2. Don’t focus on the technology alone – focus on the value that can be created and sustained through the business change that technology both shapes and enables.
3. Do recognize that you are ultimately accountable for the overall value created by all business change investments – and ensuring that accountability for the realisation of business benefits anticipated from each investment is appropriately delegated to, and accepted by, other executives and managers.
4. Do demand rigorous analysis of every proposed business change investment, whether or not IT is involved. Ensure that you and your team know and can clearly define expected outcomes, that there is a clear understanding of how value is going to be achieved, that all relevant stakeholders have bought in to the required changes, and that they are capable of making or absorbing them and delivering on the expected outcomes.
5. Do recognize that the business case is the most powerful tool that you have at your disposal to manage business change investments – insist on complete and comprehensive business cases, including desired outcomes, benefits, costs and risks, and clear explanation of how each benefit will be achieved with unambiguously assigned accountabilities, supported by relevant metrics.
6. Do recognize that benefits don’t just happen and rarely happen according to plan – outcomes and plans will change – don’t think business case approval is the end of the story. Mandate that the business case be used as the key operational tool to “manage the journey”, updated to reflect relevant changes, and regularly reviewed.
7. Do know if and when it’s time to stop throwing good money after bad, or when there are better uses for the money and “pull the plug.”
8. If your CIO doesn’t “get” the above points, and hasn’t already been talking to you about them, get one who does and will!

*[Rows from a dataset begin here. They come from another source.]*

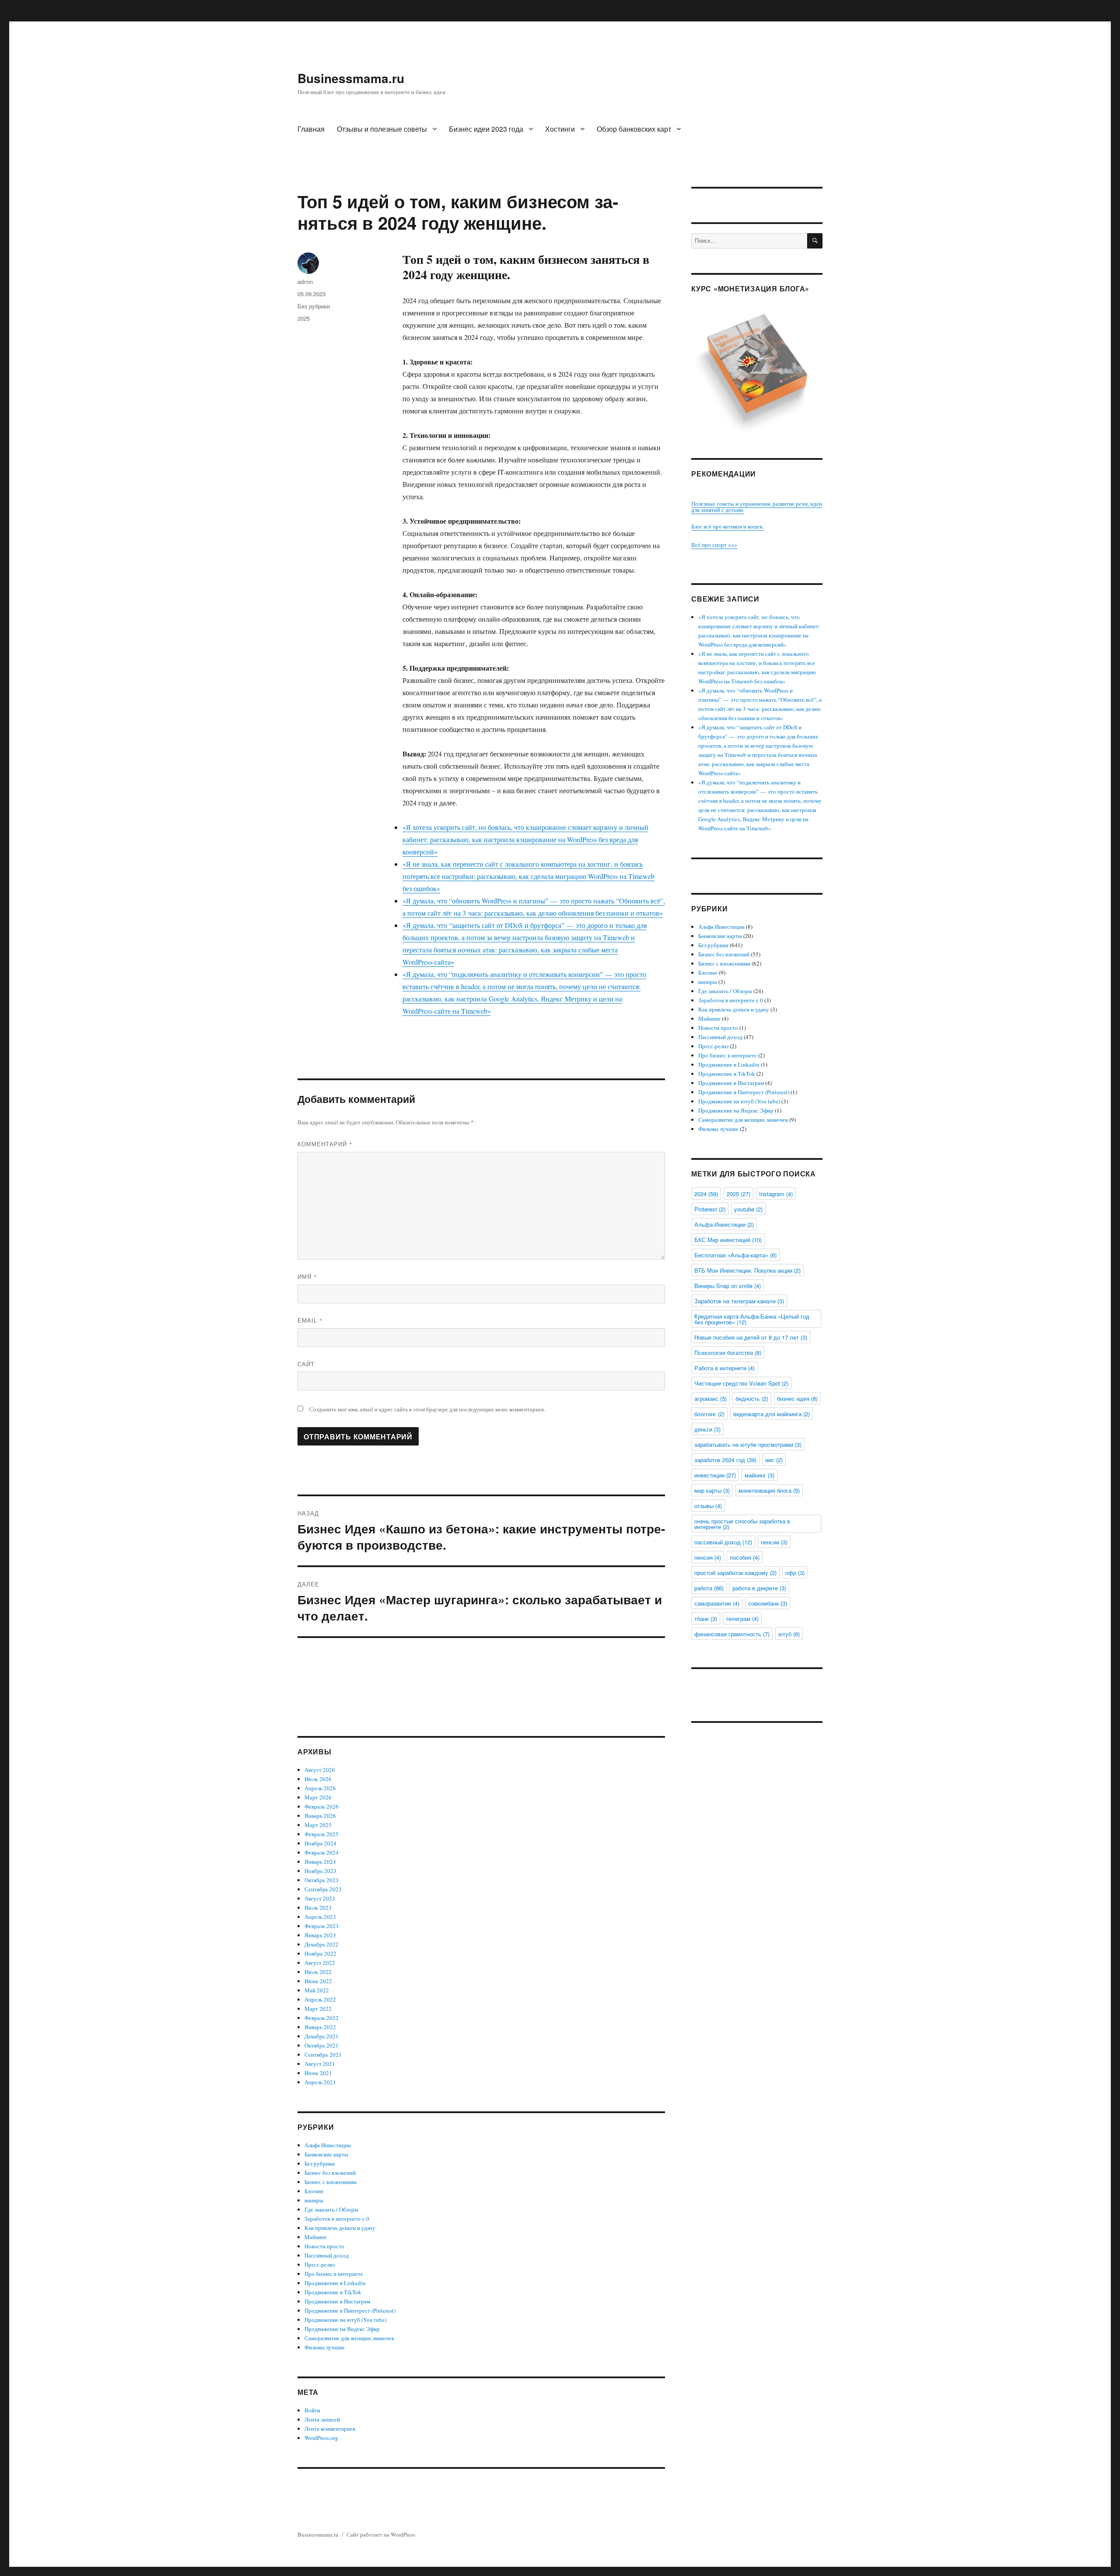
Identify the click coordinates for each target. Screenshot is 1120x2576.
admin (305, 281)
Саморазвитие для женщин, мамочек (349, 2338)
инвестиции (715, 1475)
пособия (745, 1557)
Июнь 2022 (318, 1981)
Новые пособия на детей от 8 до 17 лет (750, 1337)
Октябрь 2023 (321, 1880)
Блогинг (314, 2191)
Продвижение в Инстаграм (337, 2301)
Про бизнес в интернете (333, 2274)
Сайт (306, 1364)
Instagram (776, 1194)
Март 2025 (318, 1825)
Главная (311, 129)
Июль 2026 (318, 1779)
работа (709, 1588)
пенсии (774, 1542)
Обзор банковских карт (634, 129)
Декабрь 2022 (321, 1944)
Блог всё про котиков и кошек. (727, 526)
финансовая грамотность (732, 1634)
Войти (312, 2410)
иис (774, 1460)
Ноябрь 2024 (320, 1843)
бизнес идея (797, 1398)
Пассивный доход (326, 2255)
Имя (307, 1276)
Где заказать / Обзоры (331, 2209)
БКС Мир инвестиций (728, 1240)
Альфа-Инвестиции (724, 1224)
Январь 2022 (320, 2027)
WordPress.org (321, 2438)
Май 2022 (316, 1990)
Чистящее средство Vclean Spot (741, 1383)
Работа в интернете (724, 1368)
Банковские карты (326, 2154)
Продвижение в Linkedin (335, 2283)
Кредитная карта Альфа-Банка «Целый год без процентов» (751, 1319)
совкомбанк (767, 1603)
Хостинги (560, 129)
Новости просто (324, 2246)
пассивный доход (723, 1542)
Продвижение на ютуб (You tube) (345, 2320)
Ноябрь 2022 (320, 1953)
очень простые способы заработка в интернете (742, 1524)
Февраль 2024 (321, 1852)
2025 (304, 318)
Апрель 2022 (320, 1999)
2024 (706, 1194)
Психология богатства (727, 1352)
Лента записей (322, 2419)
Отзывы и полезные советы (382, 129)
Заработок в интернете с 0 (336, 2218)
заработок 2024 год (725, 1460)
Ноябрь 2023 (320, 1871)
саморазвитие (716, 1603)
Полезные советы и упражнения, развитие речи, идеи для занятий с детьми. (756, 507)
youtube (748, 1209)
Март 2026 (318, 1797)
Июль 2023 (318, 1907)
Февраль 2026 (321, 1806)
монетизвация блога (769, 1490)
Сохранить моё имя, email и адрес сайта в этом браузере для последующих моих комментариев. (427, 1409)
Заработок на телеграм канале (739, 1301)
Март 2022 (318, 2008)
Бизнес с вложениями (330, 2182)
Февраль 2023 (321, 1926)
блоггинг (709, 1414)
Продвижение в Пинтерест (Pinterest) (350, 2310)
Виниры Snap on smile (727, 1285)
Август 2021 (319, 2064)
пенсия (707, 1557)
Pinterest (709, 1209)
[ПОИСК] (814, 240)
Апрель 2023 (320, 1917)
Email (310, 1320)
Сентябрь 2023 (323, 1889)
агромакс (710, 1398)
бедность (751, 1398)
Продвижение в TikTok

Enterprise governance must evolve beyond a model rooted in a culture of delivery (of technical capabilities) to one based on a culture of value – creating and sustaining value from investments and assets. In the context of IT, this means recognizing that we are no longer dealing with “IT projects”, but with increasingly complex programmes of organizational change.

Leadership

LeadershipThe most important aspect of governance is leadership. Effective governance in the digital economy requires that leaders truly lead – moving beyond tactical leadership to strategic and transformational leadership. Understanding and taking ownership of the organizational, cultural and behavioural change that will be required to succeed in the digital economy – change that starts with the leaders themselves. We also need to get away from the cult of the leader to a culture of pervasive leadership. As Joel Kurtzman says in his book, Common Purpose, leaders need to move beyond the traditional “command and control” model to establishing a ”common purpose” and creating a “feeling of ‘we’ among the members of their group, team or organization”. This will require leaders who can “park”, or at least manage their egos, break down silos, and really engage with and empower all employees – fostering leadership across and at all levels in the organization. It will also require a dynamic, sense and respond approach to enterprise governance – one that is focused on value, while balancing rigour with agility. Only then will the full potential value of IT-enabled change in the digital economy be realized. The technology exists to support this today – what is lacking is the leadership mindset, will and capability make the change.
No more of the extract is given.